■ WORK REQUIRED: Repeat exactly the line with "Click footer gap between Sim and Não" and each line after it to the end of the data below; pictures stay out.

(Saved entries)
--------------------------------

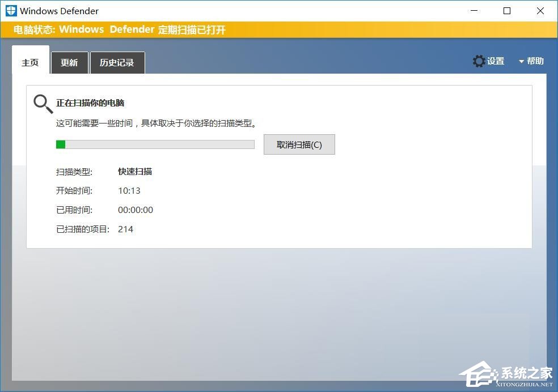Click the Windows Defender shield icon in title bar
This screenshot has width=558, height=392.
[x=11, y=10]
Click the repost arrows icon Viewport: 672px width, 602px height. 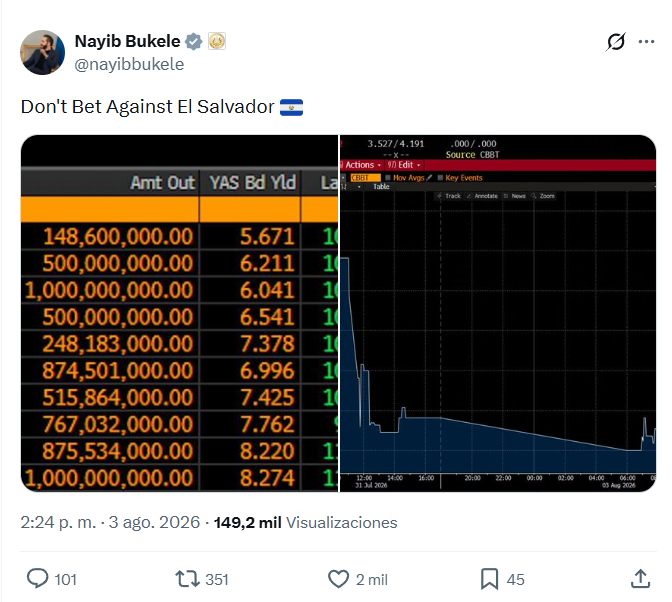tap(187, 579)
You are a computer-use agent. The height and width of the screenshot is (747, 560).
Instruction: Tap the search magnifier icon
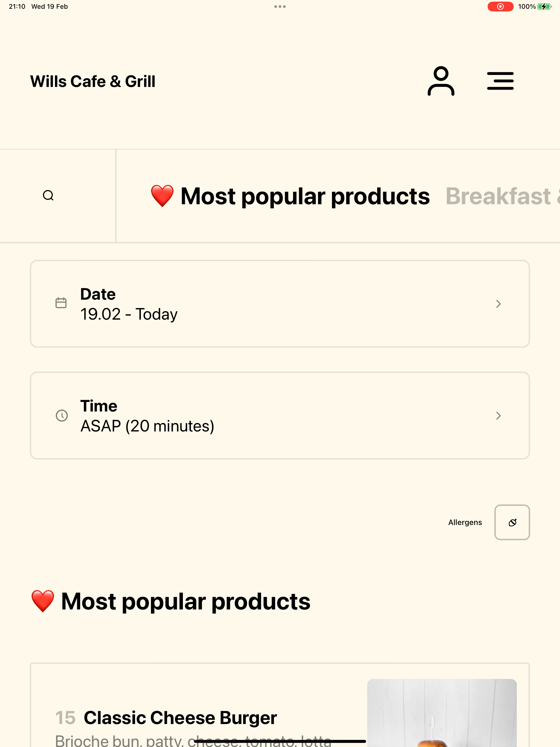[x=48, y=196]
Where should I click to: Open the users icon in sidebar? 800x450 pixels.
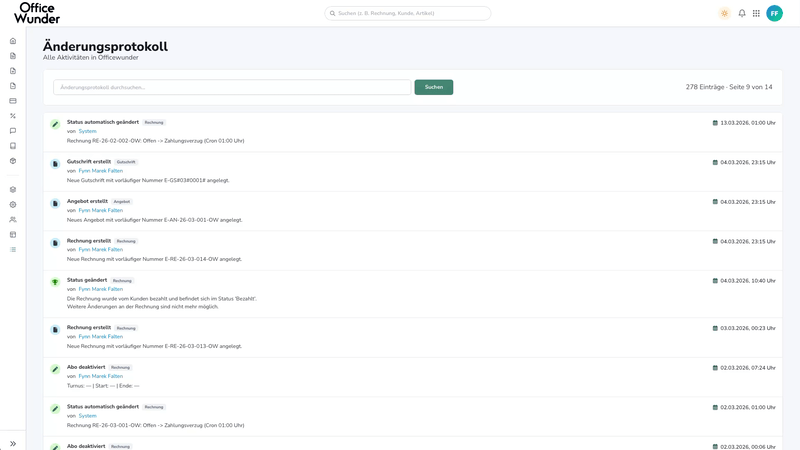click(13, 219)
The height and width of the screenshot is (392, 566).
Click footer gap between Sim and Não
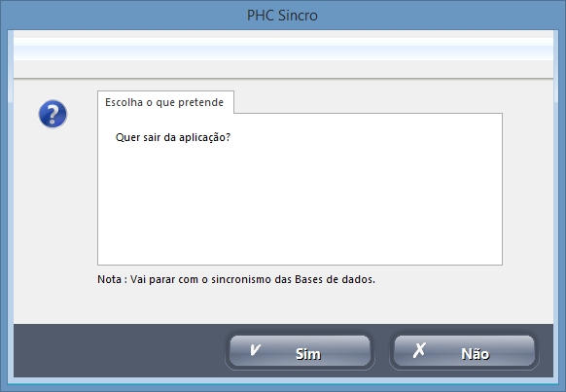tap(382, 351)
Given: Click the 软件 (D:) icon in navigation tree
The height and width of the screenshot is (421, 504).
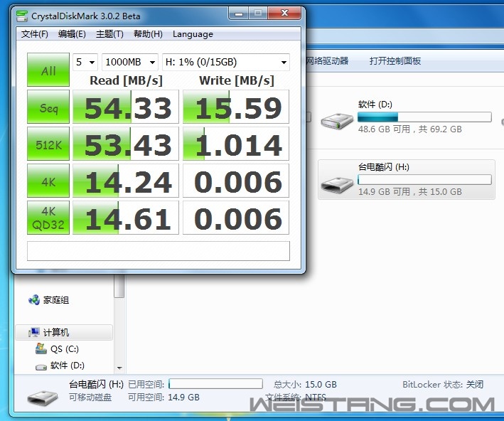Looking at the screenshot, I should pos(41,366).
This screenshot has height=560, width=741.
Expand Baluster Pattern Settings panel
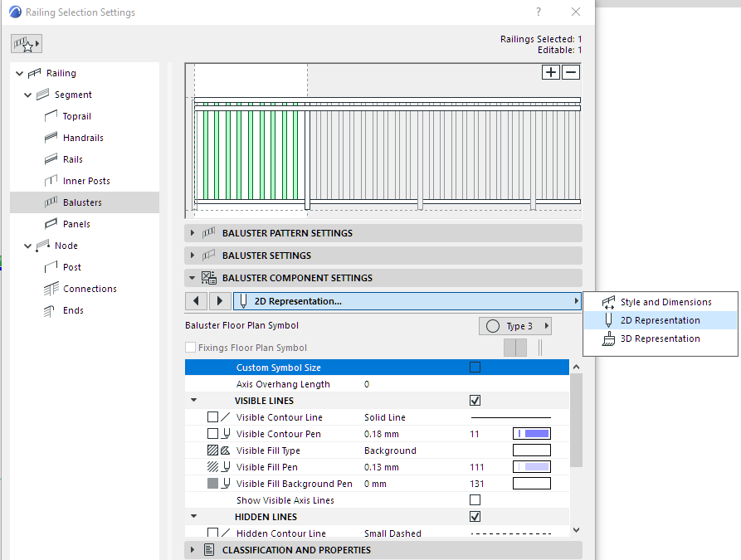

--------------------------------

■ YOUR RESPONSE:
Click footer gap between Sim and Não
tap(382, 351)
Given: Click the 软件 (D:) icon in navigation tree
The height and width of the screenshot is (421, 504).
Looking at the screenshot, I should pos(41,366).
This screenshot has height=560, width=741.
Expand Baluster Pattern Settings panel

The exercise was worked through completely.